Changed in version v0.2: we now use the lightweight flowIO package for reading mass/flow cytometry data. Thanks to the package author Scott White for pointing out this possibility!

Usage

Examples are provided in the subfolder CellCnn/cellCnn/examples.


Alternatively, for the analysis of mass/flow cytometry samples, CellCnn can be run from the command line. To get a list of command line options please run:

python run_analysis.py --help

For a CellCnn analysis with default settings only two arguments have to be provided:

python run_analysis.py -f fcs_samples_with_labels.csv -m markers.csv

The first input argument is a two-column CSV file, where the first column specifies input sample filenames and the second column the corresponding class labels. An example file is provided in CellCnn/cellCnn/examples/NK_fcs_samples_with_labels.csv.
The second input argument is a CSV file containing the names of markers/channels that should be used for the analysis. An example file is provided in CellCnn/cellCnn/examples/NK_markers.csv.

For example, to perform the analysis outlined in CellCnn/cellCnn/examples/NK_cell.ipynb from the command line, you can run the following (assuming your current directory is CellCnn/cellCnn/examples):

python ../run_analysis.py -f NK_fcs_samples_with_labels.csv -m NK_markers.csv -i NK_cell_dataset/gated_NK/ -o outdir_NK --export_csv --group_a CMV- --group_b CMV+ --verbose 0

The above command performs a binary classification CellCnn analysis, exports the learned filter weights as CSV files in the directory outdir_NK/exported_filter_weights and generates result plots in outdir_NK/plots. The following plots are generated:

filter_plots

  • clustered_filter_weights.pdf :
    Filter weight vectors from all trained networks that pass a validation accuracy threshold, grouped in clusters via hierarchical clustering. Each row corresponds to a filter. The last column(s) indicate the weight(s) connecting each filter to the output class(es). Indices on the y-axis indicate the filter cluster memberships, as a result of the hierarchical clustering procedure.
  • consensus_filter_weights.pdf :
    One representative filter per cluster is chosen (the filter with minimum distance to all other memebers of the cluster).
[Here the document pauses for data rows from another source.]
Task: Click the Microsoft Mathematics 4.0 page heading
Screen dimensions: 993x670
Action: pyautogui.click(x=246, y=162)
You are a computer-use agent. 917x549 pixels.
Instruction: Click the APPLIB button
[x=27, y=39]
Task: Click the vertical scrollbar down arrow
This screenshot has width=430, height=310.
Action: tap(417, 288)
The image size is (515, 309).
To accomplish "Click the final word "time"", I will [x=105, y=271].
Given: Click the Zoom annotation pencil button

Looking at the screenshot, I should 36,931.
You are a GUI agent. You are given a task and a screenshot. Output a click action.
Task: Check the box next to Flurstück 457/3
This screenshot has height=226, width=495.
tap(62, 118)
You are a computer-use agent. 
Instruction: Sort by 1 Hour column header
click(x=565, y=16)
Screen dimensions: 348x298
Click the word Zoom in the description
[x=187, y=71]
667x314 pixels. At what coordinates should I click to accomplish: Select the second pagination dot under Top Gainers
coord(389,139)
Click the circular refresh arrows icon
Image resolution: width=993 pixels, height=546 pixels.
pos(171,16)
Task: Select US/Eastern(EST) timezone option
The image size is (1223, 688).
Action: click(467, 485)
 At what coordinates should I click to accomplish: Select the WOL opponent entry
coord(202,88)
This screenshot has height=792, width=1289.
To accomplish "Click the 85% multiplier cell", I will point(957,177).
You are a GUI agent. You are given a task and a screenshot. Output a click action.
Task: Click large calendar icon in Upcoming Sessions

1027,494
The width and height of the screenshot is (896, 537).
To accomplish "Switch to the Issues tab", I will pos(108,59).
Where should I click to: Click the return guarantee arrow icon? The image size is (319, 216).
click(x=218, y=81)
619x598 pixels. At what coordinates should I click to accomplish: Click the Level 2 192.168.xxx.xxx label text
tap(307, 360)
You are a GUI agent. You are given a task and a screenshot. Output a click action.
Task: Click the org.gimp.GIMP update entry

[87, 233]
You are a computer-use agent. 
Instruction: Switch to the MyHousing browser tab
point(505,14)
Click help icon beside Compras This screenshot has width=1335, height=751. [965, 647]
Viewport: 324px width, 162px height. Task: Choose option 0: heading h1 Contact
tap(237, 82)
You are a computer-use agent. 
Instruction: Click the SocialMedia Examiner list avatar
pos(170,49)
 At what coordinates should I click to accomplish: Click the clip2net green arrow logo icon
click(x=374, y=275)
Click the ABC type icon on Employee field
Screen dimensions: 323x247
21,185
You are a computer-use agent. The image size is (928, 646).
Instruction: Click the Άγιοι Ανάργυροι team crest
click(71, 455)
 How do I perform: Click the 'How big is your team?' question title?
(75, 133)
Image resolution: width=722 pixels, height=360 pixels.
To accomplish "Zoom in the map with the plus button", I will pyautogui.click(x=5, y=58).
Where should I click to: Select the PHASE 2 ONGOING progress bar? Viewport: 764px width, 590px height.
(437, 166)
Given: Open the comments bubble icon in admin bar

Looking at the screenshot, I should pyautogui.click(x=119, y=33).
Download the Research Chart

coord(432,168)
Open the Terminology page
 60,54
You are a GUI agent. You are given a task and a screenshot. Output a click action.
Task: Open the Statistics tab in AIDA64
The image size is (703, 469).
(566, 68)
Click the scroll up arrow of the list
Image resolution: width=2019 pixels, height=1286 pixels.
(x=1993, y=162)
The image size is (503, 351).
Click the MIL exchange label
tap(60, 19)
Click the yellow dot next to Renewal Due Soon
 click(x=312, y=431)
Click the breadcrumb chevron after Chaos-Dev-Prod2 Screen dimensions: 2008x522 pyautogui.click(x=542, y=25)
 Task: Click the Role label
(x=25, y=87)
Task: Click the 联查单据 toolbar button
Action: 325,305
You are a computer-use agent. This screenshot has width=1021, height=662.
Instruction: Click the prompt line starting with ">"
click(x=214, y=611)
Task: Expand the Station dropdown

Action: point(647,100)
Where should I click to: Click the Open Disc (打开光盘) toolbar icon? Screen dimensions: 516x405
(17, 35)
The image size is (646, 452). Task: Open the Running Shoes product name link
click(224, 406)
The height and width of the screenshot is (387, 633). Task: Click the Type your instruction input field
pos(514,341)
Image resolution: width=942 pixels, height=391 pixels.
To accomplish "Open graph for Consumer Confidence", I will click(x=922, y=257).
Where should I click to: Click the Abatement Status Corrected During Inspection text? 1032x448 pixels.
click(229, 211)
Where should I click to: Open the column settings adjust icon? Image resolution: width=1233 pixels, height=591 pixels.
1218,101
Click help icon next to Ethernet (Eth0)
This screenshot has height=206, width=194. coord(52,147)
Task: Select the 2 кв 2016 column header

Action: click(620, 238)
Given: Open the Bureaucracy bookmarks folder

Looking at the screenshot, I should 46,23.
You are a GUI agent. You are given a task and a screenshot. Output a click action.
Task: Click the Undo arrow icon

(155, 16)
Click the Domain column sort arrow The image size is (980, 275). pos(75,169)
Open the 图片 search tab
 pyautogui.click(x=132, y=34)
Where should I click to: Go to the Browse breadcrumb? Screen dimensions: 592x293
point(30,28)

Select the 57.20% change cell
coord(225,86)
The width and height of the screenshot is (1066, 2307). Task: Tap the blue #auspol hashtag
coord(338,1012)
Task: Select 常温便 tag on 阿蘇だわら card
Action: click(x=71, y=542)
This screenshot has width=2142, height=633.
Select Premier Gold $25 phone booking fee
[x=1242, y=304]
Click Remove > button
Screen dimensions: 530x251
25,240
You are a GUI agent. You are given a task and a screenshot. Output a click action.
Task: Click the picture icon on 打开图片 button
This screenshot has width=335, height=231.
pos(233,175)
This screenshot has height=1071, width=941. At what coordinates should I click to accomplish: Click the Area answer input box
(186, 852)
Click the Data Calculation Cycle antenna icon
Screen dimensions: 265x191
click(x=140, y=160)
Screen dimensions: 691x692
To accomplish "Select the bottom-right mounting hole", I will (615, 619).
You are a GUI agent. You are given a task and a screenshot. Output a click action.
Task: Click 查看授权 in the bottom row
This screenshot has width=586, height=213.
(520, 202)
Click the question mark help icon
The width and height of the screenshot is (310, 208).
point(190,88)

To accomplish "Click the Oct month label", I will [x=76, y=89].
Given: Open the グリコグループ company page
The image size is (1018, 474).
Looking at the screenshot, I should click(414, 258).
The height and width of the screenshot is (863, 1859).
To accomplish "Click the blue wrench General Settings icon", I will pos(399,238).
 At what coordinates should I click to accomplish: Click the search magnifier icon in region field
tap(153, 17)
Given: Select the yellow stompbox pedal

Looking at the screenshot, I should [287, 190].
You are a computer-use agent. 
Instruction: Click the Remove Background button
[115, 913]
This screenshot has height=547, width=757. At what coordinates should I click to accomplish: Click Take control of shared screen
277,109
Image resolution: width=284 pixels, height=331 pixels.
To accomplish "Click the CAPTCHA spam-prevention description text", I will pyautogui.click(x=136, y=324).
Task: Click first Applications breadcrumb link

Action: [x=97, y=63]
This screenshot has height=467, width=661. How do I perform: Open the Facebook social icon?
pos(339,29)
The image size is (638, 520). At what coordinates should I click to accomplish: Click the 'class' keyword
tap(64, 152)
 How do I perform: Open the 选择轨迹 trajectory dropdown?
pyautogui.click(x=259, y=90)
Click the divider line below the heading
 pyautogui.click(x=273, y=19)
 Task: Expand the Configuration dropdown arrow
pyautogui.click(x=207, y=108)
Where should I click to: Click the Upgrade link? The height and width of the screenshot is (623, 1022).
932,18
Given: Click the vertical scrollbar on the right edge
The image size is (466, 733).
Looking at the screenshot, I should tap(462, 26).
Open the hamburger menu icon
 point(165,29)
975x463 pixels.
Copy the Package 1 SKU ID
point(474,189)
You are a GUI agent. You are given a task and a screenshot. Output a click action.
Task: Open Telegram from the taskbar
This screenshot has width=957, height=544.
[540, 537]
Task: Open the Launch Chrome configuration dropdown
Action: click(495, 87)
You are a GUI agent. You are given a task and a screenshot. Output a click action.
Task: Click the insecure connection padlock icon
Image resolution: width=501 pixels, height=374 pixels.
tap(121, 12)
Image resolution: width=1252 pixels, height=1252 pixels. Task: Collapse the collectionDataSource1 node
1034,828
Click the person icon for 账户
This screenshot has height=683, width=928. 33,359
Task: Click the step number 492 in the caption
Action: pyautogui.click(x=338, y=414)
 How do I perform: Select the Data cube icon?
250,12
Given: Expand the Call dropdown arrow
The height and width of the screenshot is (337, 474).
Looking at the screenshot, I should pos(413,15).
We call these selected filters "consensus filters".
  • best_net_weights.pdf :
    Filter weight vectors of the network that achieved the highest validation accuracy.
  • filter_response_differences.pdf :
    Difference in cell filter response between classes for each consensus filter. To compute this difference for a filter, we first choose a filter-specific class, that's the class with highest output weight connection to the filter. Then we compute the average cell filter response (value after the pooling layer) for validation samples belonging to the filter-specific class (v1) and the average cell filter response for validation samples not belonging to the filter-specific class (v0). The difference is computed as v1 - v0. For regression problems, we cannot compute a difference between classes. Instead we compute Kendall's rank correlation coefficient between the predictions of each individual filter (value after the pooling layer) and the true response values. This plot helps decide on a cutoff (filter_diff_thres parameter) for selecting discriminative filters.

training_plots

These plots are generated on the basis of samples used for model training.

  • tsne_all_cells.png :
    Marker distribution overlaid on t-SNE map.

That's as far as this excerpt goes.